Addendum: New York Times reports on the renovated Wrightsman Galleries of French Decorative Arts at the Metropolitan, which sound amazing...
In some rooms the light is lowered to an almost nocturnal darkness in order to show how Rococo artists used reflective, shiny surfaces — gilded metal ornaments; gold-leafed, carved elements; mirrors; polished lacquer — not only as luxurious objects but also to make the most of candlelight.The darker rooms appear to be lighted only by candles, with realistically flickering bulbs in chandeliers and sconces.
images: Kersting, woman sewing, 1823; Heimbach, man with oil lamp; Degas, Interior, 1868/9; William Stott of Oldham, CMS Reading by Gaslight, 1884; La Tour, Magdalene, 1636; Heimbach, Men in a Studio; Hogarth, Night, 1738; Joseph Wright of Derby, Dovedale by Moonlight, 1784, Heimbach, Nighttime Banquet, 1640; 

5 comments:

Anonymous said...

oh my

DT said...

A very lovely piece indeed. Bachelard has this to say on candles:

“Dreamer of words that I am, the word ‘lightbulb’ makes me laugh. Never can a lightbulb be familiar enough to take a possessive adjective. Who can say ‘my electric lightbulb’ in the same way that he once said my ‘lamp’?”

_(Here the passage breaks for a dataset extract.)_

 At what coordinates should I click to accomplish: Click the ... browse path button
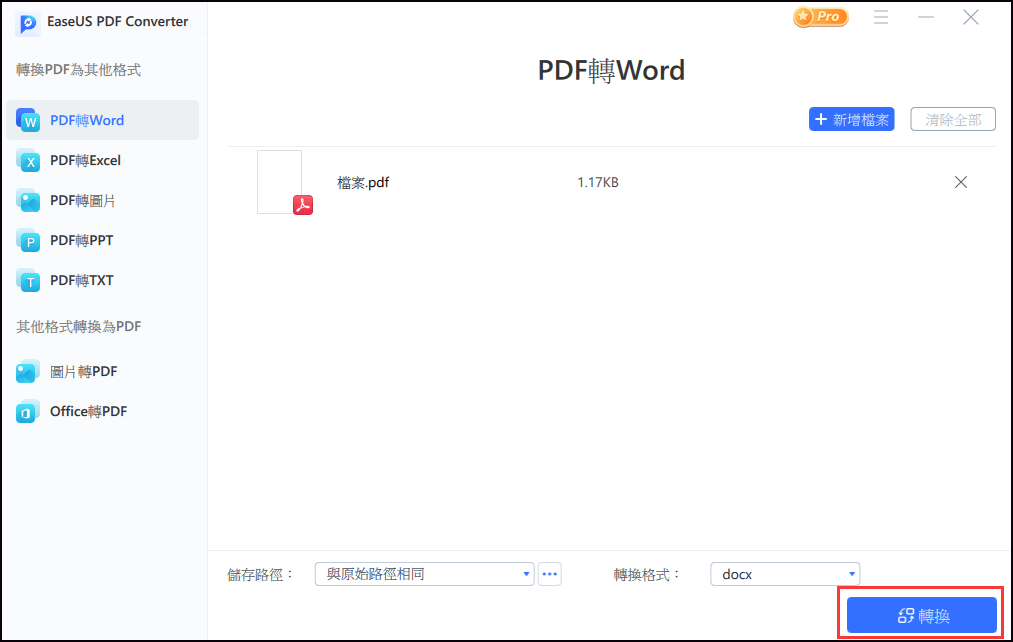pyautogui.click(x=549, y=574)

Hope all is well in Brooklyn.

Anonymous said...

if you had lived pre-electric light you might have been an entirely different person... all jumpy and claustrophobic, etc. --as you described (would that have also been pre-eyeglasses? geez!). Or maybe, since you wouldn't know the difference, you'd have been calmer/relaxed. Who knows? up where i live, i enjoy seeing stars at night, especially over the Hudson river. too bad for all the arc lights over at West Pt.!

Marina said...

I just read a Japanese essay written in the 1930s called "In Praise of Shadows" and the aesthetics of shadows by candlelight are one of the things touched on. I highly recommend seeking it out if you get a chance.

angvou said...

Marina
That sounds great— I will do a search for it. Thanks so much.